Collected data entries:
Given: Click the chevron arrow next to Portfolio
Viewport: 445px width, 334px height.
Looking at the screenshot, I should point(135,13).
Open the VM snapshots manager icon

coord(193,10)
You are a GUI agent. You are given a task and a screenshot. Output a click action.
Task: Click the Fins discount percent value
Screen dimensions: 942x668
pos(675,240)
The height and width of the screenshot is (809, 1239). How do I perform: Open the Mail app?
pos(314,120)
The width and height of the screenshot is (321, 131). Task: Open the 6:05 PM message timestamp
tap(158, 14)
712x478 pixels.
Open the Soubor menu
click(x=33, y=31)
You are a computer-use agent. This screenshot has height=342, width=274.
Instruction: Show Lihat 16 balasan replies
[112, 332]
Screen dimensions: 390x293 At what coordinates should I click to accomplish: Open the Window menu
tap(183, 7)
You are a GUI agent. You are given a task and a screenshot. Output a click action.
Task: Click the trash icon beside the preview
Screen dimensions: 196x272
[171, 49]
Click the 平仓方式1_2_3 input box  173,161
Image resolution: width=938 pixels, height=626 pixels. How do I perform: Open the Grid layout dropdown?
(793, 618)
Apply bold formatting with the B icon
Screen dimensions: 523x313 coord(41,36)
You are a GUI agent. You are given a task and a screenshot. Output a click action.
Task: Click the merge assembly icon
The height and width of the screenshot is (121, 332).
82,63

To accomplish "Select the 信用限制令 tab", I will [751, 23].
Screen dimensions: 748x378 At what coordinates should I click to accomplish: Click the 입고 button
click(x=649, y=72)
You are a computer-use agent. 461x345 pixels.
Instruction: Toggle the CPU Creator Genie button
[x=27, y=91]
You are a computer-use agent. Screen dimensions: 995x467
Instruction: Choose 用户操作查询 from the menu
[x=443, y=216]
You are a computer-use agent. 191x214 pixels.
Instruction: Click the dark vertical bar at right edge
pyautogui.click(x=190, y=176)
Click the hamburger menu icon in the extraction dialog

How to complete this task » Output every entry exactly.

Task response »
Given: Click the chevron arrow next to Portfolio
Viewport: 445px width, 334px height.
Looking at the screenshot, I should point(135,13).
Open the VM snapshots manager icon

coord(193,10)
You are a GUI agent. You are given a task and a screenshot. Output a click action.
Task: Click the Fins discount percent value
Screen dimensions: 942x668
pos(675,240)
The height and width of the screenshot is (809, 1239). How do I perform: Open the Mail app?
pos(314,120)
The width and height of the screenshot is (321, 131). Task: Open the 6:05 PM message timestamp
tap(158, 14)
712x478 pixels.
Open the Soubor menu
click(x=33, y=31)
You are a computer-use agent. This screenshot has height=342, width=274.
Instruction: Show Lihat 16 balasan replies
[112, 332]
Screen dimensions: 390x293 At what coordinates should I click to accomplish: Open the Window menu
tap(183, 7)
You are a GUI agent. You are given a task and a screenshot. Output a click action.
Task: Click the trash icon beside the preview
Screen dimensions: 196x272
[171, 49]
Click the 平仓方式1_2_3 input box  173,161
Image resolution: width=938 pixels, height=626 pixels. How do I perform: Open the Grid layout dropdown?
(793, 618)
Apply bold formatting with the B icon
Screen dimensions: 523x313 coord(41,36)
You are a GUI agent. You are given a task and a screenshot. Output a click action.
Task: Click the merge assembly icon
The height and width of the screenshot is (121, 332).
82,63

To accomplish "Select the 信用限制令 tab", I will [751, 23].
Screen dimensions: 748x378 At what coordinates should I click to accomplish: Click the 입고 button
click(x=649, y=72)
You are a computer-use agent. 461x345 pixels.
Instruction: Toggle the CPU Creator Genie button
[x=27, y=91]
You are a computer-use agent. Screen dimensions: 995x467
Instruction: Choose 用户操作查询 from the menu
[x=443, y=216]
You are a computer-use agent. 191x214 pixels.
Instruction: Click the dark vertical bar at right edge
pyautogui.click(x=190, y=176)
Click the hamburger menu icon in the extraction dialog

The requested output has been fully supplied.